Tapi warung ini sangat terkenal. Pelajaran pertama tentang warung: warung terkenal
tidak harus berpenampilan istimewa. Konon, warung ini sering dikunjungi oleh
para pejabat baik local maupun nasional dan juga para artis. Tak heran, di
dinding, tergantung foto pejabat dan artis
bersama pemilik dan karyawan warung ini. Pelajaran kedua tentang warung: warung
terkenal terpasang foto pejabat dan artis. Warung ini menyediakan berbagai
menu: ayam goreng, ayam bakar, sate dan menu special iga bakar dan sop buntut serta
berbagai minuman serta makanan penutup.
“aku iga bakar dan sop buntut” kataku.
Seumur hidupku aku belum pernah makan iga bakar dan sop buntut.
Lama sekali kami menunggu. Hampir 30 menit
sejak kami menulis menu yang ditawarkan, makanan baru disajikan. Pelajaran ketiga
tentang warung: warung terkenal, pelayanannya lama.

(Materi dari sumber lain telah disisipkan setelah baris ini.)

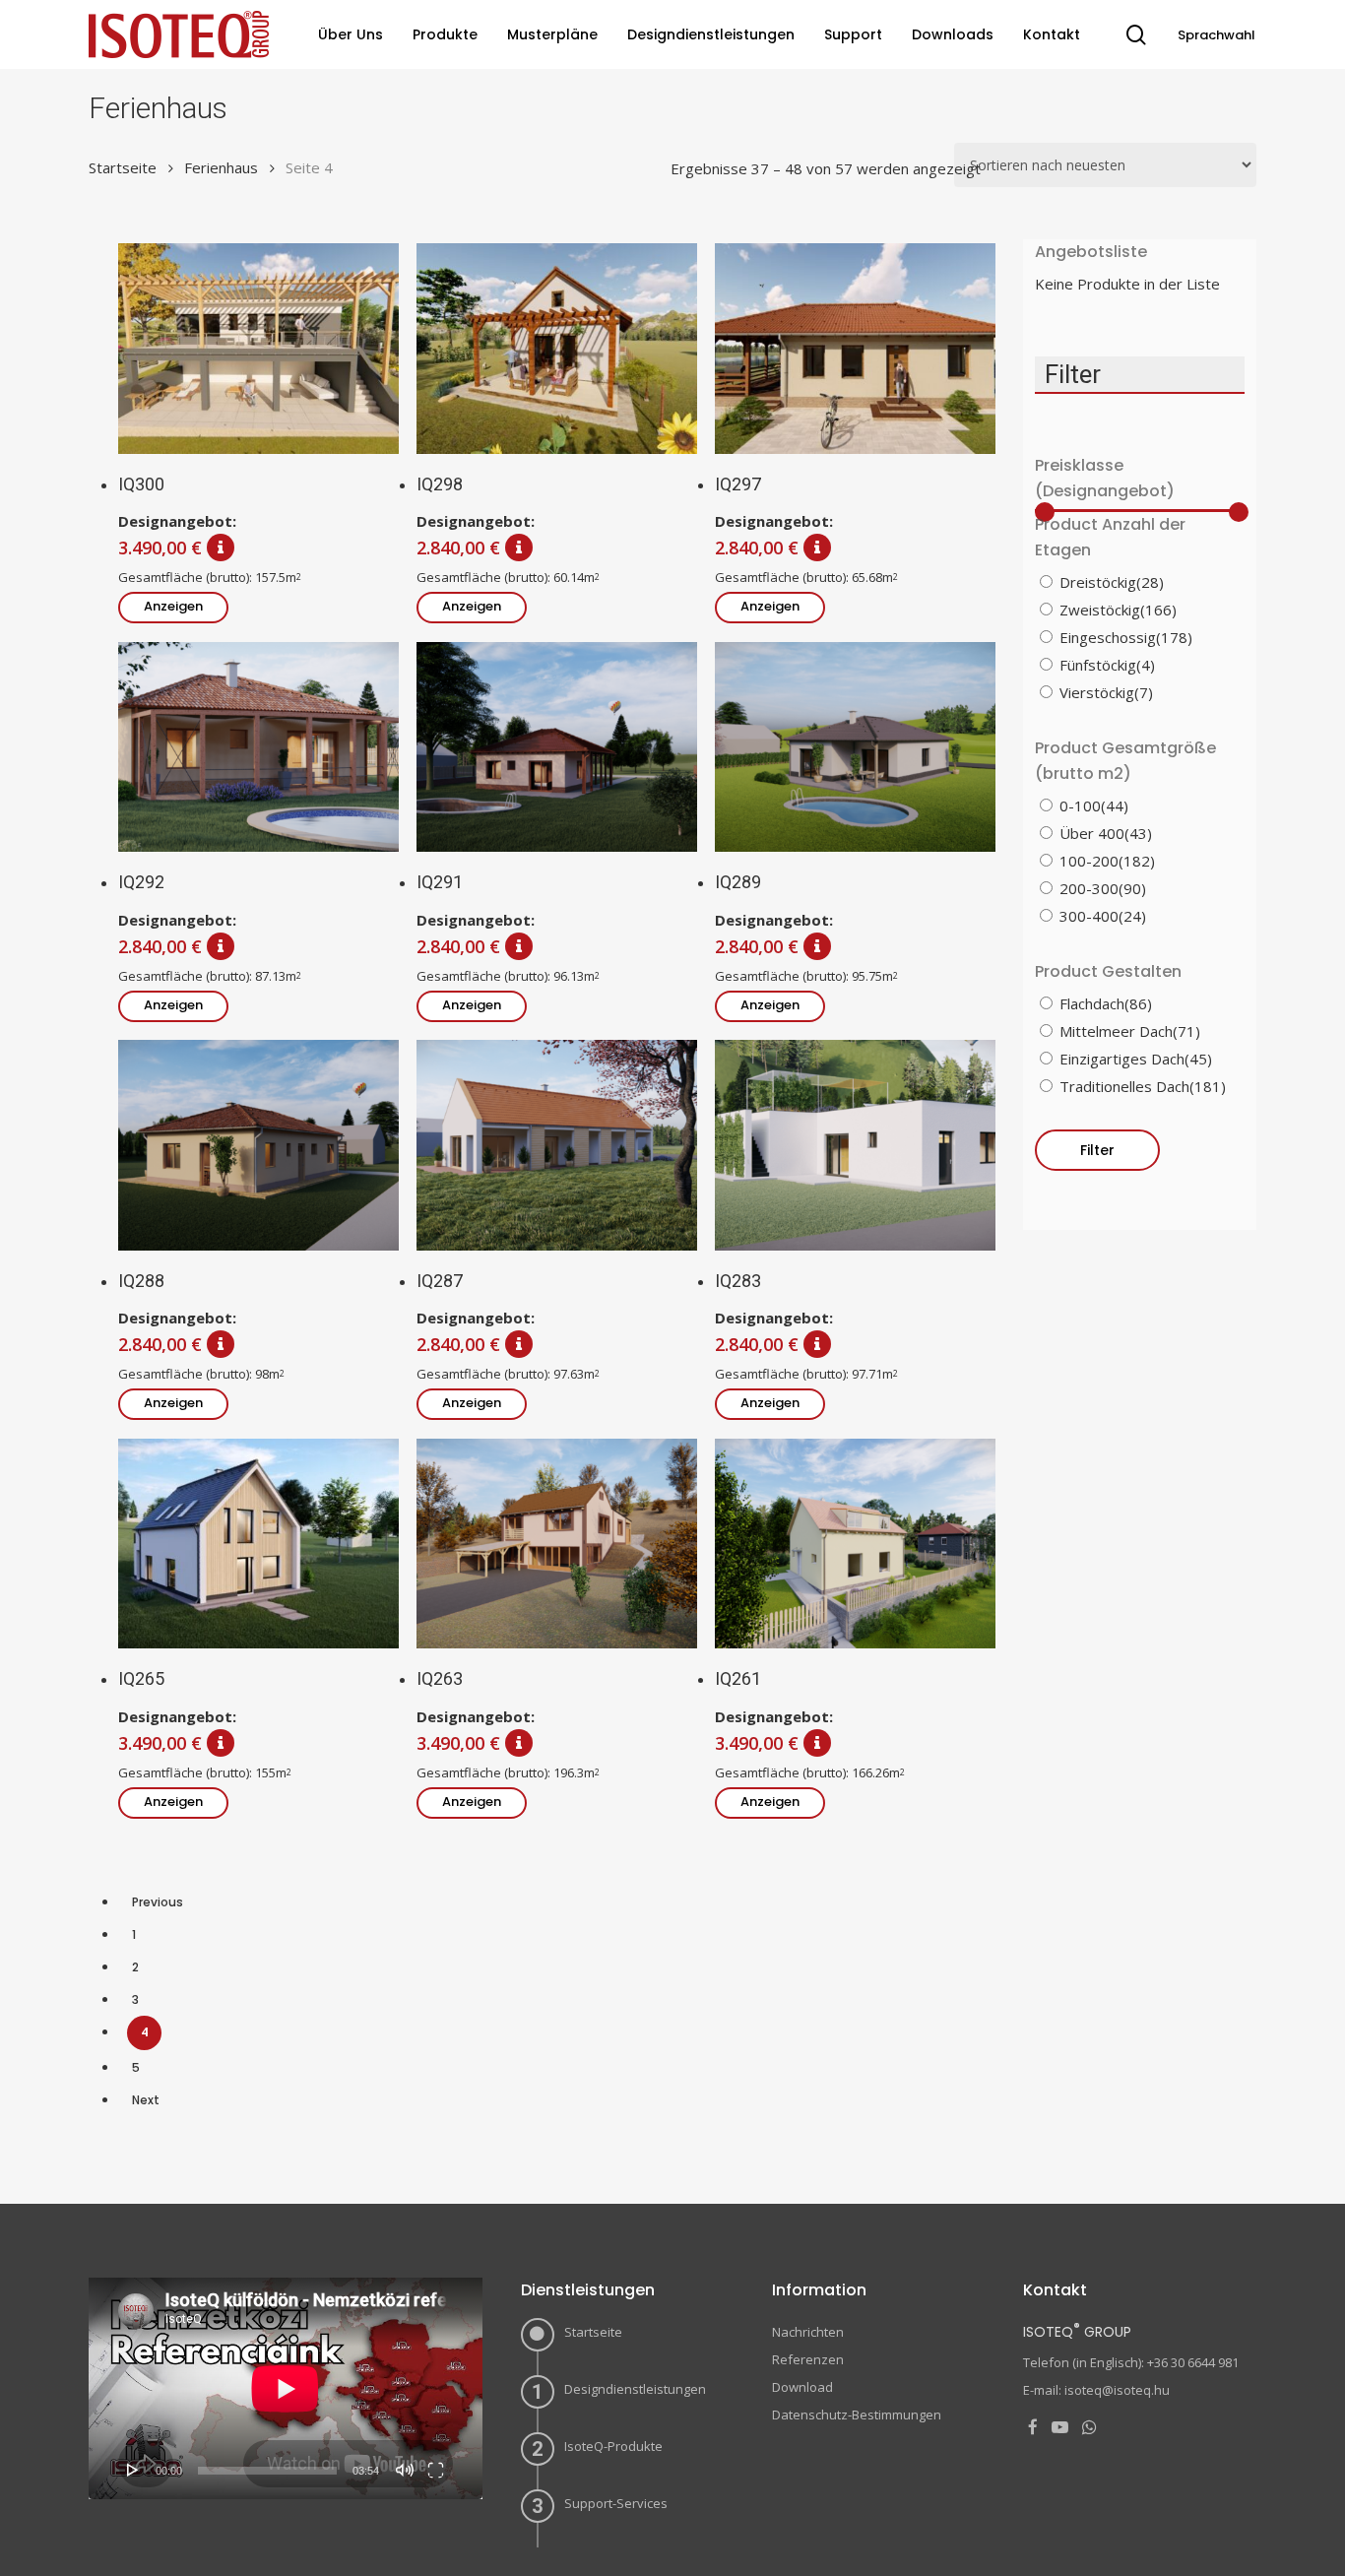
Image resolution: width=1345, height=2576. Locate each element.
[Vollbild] (435, 2469)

“Enak dan empuk” kesanku pertama mencicipi
2 potong iga sapi bakar yang berdaging tebal. Satu porsi iga bakar kuhabiskan
dalam waktu kurang dari 15 menit. Kuselingi dengan es jeruk favoritku dan
kulanjutkan dengan sop buntut. Satu mangkok sop buntut terasa mak nyus. Dagingnya juga empuk. Kuahnya
terasa mantap di lidah.
Kenyang sudah perutku terisi berbagai jenis
daging sapi. Makan siang ini kututup dengan menikmati potongan buah mangga.
Konon juga, warung ini selalu menyediakan buah mangga walaupun tidak musim
mangga. Mungkin punya kebun mangga sendiri sehingga bisa diatur waktu
berbuahnya. Pelajaran keempat tentang warung: warung makan juga harus mempunyai
kebun buah.
Giliran membayar tentu saja aku mundur.
Sudah ada pihak-pihak yang berhak untuk melakukan pekerjaan ini. Seseorang mengambil alih tugas ini, aku mundur. Aku hanya berada di belakang agak ke samping sedikit.
Tujuannya adalah untuk mengetahui harga makanan yang sukses aku lumat sampai
tandas. Bukan apa-apa. Kalau aku ingin kembali ke warung ini, aku sudah
mengetahui harga makanan-makanan tersebut.
“Berapa Mba?”
“Tiga ratus tujuh puluh ribu” jawab sang kasir
“Apa? Berapa? Yang bener? Ulangi sekali
lagi?” teriakku dalam hati. Aku tak tega untuk melepas suaraku. Aku kaget dengan harga yang
disebutkan oleh kasir. Bagiku, itu mahal sekali. Pelajaran keempat tentang
warung: warung yang ada foto pejabat dan artis, mahal.
Hari semakin sore. Kami pulang dengan
pikiran masing-masing. Aku masih terngiang-ngiang harganya. Pelajaran terakhir
tentang warung: aku tak mungkin kembali ke warung terkenal tanpa gratisan.